# How to determine the equivalent weight of CO2

We were estimating dissolved $$\ce{CO2}$$ in water by American Public Health Association method. It was a titrimetric method using phenolpthalein indicator.

Titrant used was $$\ce{NaOH}$$ and analyte was sample water.

After the end point was reached and the volume of titrant estimated the ultimate calculation was done to find out the amount of $$\ce{CO2}$$ present in the sample per litre. The formula mentioned in the book was

$$\ce{CO2} \mathrm{(mg/l)} =\frac{\text{[Volume of NaOH} \times \text{Conc. of NaOH (in Normality)}\times 22 \times 1000]}{\text{Volume of sample water}}$$

$$22$$ here is the equivalent weight of $$\ce{CO2}$$. My question is how's it so?

NOTE:

Our teacher said that since 2 molecules of $$\ce{NaOH}$$ react with 1 molecule of $$\ce{CO2}$$ to form $$\ce{Na2CO3}$$ so $$n=2$$ here.

Is it right? I doubt it because I have always known $$n =$$ the number of $$\ce{H+}$$ or $$\ce{OH-}$$ released by an acid /base or the number of electrons released or accepted in a redox reaction.

The reaction here is $$\ce{2NaOH + CO2 -> Na2CO3 + H2O}.$$

But as $$\ce{CO2}$$ is not an acid or base and even doesn't undergo redox so how do we determine its equivalent weight?

P.S. I'm a Zoology student and have learned chemistry for XII + 2 years.

This is the danger of using formulae from books without fully understanding where the formulae came from.

So let's take it step by step.

We have a titration of an unknown concentration solution with a known (standardised) solution.

The reaction $$\ce{2 NaOH + CO2 -> Na2CO3 + H2O}$$ gives us the stoichiometric relationship between $\ce{NaOH}$ and $\ce{CO2}$, i.e. 2 moles of $\ce{NaOH}$ react with 1 mole of $\ce{CO2}$.

How much $\ce{CO2}$ Was used? Half the amount of $\ce{NaOH}$!

How much $\ce{NaOH}$ was used?

\begin{align} c(\ce{NaOH}) &= \frac{\text{amount of substance}}{volume}\\ &= \frac{n_{\ce{NaOH}}}{V}\\ n_{\ce{NaOH}} &= c(\ce{NaOH})\times V\\ n_{\ce{CO2}} &= \frac{1}{2} n_{\ce{NaOH}} \\ &= \frac{1}{2} c(\ce{NaOH})\times V\\ \end{align}

What is the concentration of $\ce{CO2}$ in sample?

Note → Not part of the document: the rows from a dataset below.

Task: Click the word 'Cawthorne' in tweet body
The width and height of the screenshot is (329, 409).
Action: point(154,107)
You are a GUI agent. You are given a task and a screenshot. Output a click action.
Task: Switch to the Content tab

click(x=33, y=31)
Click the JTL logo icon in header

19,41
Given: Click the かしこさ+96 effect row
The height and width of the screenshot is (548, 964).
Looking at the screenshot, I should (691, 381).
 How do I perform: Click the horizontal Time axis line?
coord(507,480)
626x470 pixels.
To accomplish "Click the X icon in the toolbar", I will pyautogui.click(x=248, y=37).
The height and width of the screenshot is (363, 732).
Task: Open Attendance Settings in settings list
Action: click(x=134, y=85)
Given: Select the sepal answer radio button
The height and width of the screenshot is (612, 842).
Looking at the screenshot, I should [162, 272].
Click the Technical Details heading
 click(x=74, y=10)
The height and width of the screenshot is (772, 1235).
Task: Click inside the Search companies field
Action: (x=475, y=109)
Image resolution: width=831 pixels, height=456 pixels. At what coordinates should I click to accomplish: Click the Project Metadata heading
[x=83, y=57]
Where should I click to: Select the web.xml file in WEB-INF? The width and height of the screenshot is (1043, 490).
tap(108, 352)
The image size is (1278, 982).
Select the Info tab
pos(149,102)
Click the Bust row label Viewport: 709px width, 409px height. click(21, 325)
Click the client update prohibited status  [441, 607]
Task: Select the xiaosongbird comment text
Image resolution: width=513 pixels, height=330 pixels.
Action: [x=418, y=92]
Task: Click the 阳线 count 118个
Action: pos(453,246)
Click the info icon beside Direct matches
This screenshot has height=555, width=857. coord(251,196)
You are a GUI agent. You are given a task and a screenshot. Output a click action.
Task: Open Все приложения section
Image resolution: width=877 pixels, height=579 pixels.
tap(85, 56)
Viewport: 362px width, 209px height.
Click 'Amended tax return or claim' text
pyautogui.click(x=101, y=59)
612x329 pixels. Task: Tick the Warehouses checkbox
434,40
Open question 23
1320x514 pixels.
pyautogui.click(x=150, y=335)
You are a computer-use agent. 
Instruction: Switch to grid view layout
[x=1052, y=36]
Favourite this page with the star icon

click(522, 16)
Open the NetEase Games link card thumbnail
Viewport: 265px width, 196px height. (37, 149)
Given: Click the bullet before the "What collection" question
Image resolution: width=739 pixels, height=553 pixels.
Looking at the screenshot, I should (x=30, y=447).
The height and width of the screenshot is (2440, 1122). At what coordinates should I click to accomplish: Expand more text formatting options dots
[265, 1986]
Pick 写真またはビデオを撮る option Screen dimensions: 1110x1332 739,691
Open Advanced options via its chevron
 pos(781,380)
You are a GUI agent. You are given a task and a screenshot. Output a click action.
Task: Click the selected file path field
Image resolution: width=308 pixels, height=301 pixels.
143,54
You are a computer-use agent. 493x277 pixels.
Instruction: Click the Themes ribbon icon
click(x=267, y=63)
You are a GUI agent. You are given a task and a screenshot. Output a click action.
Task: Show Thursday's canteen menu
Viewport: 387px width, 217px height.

$$c(\ce{CO2}) = \frac{n_{\ce{CO2}}}{\text{Volume of sample}} = \frac{1}{2}\frac{c(\ce{NaOH})\times V}{\text{Volume of sample}}$$

Concentration is also expressed as $\mathrm{mg/L}$. 1 mole of $\ce{CO2}$ weighs $44~\mathrm{g}$ or $44\times 1000$ mg so sticking this into the above

$$c(\ce{CO2})\mathrm{(mg/L)} = \frac{1}{2}\frac{c(\ce{NaOH})\times V}{\text{Volume of sample}} \times 44 \times 1000 = \frac{c(\ce{NaOH})\times V\times 22\times 1000}{\text{Volume of sample}}$$

That's where the $22$ came from. This may not address exactly where the equivalent weight of $\ce{CO2}$ comes from but at least it shows you the derivation of how the $22$ got into the formula.

• I have a follow up question: While calculating the number of moles of NaOH required to perform the reaction, We took the conc. of NaOH (in M) and volume of the titrant (which is usually in ml). Shouldn't we convert the $ml$ into $l$? – Tyto alba Apr 17 '17 at 12:57
• Simple answer is yes. This is relatively straightforward but is a common stumbling block for many. Molarity, M, is the number of moles of substance in 1 litre. So a 0.5 M solution of NaOH has 0.5 moles in 1 litre of solution. So 1 litre is 1000 mL, so we have 0.5 moles in 1000 mL, or 0.0005 moles in 1 mL. If the volume of titration was 19.5 mL, the number of moles used is 0.0005 moles/mL x 19.5 mL = 0.00975 moles. So make sure units are similar and they should cancel out to give the right unit for the variable you are looking for. – Leeser Apr 17 '17 at 23:00

If your end point is a consistent light pink, around a pH of 8.3 with phenolphthalein then this calculation is wrong. While it does take $$\ce{2NaOH}$$ to strip both hydrogens off of $$\ce{H2CO3}$$, at a pH of 8.3 there is little to no carbonate formed. Instead it is nearly all bicarbonate. The reaction from $$\ce{NaOH}$$ and $$\ce{H2CO3}$$ to bicarbonate ($$\ce{HCO3}$$) is 1 to 1. So instead of $$\pu{22g/mol}$$ you would just use $$\pu{44.01g/mol}$$ (the molar mass of $$\ce{CO2}$$)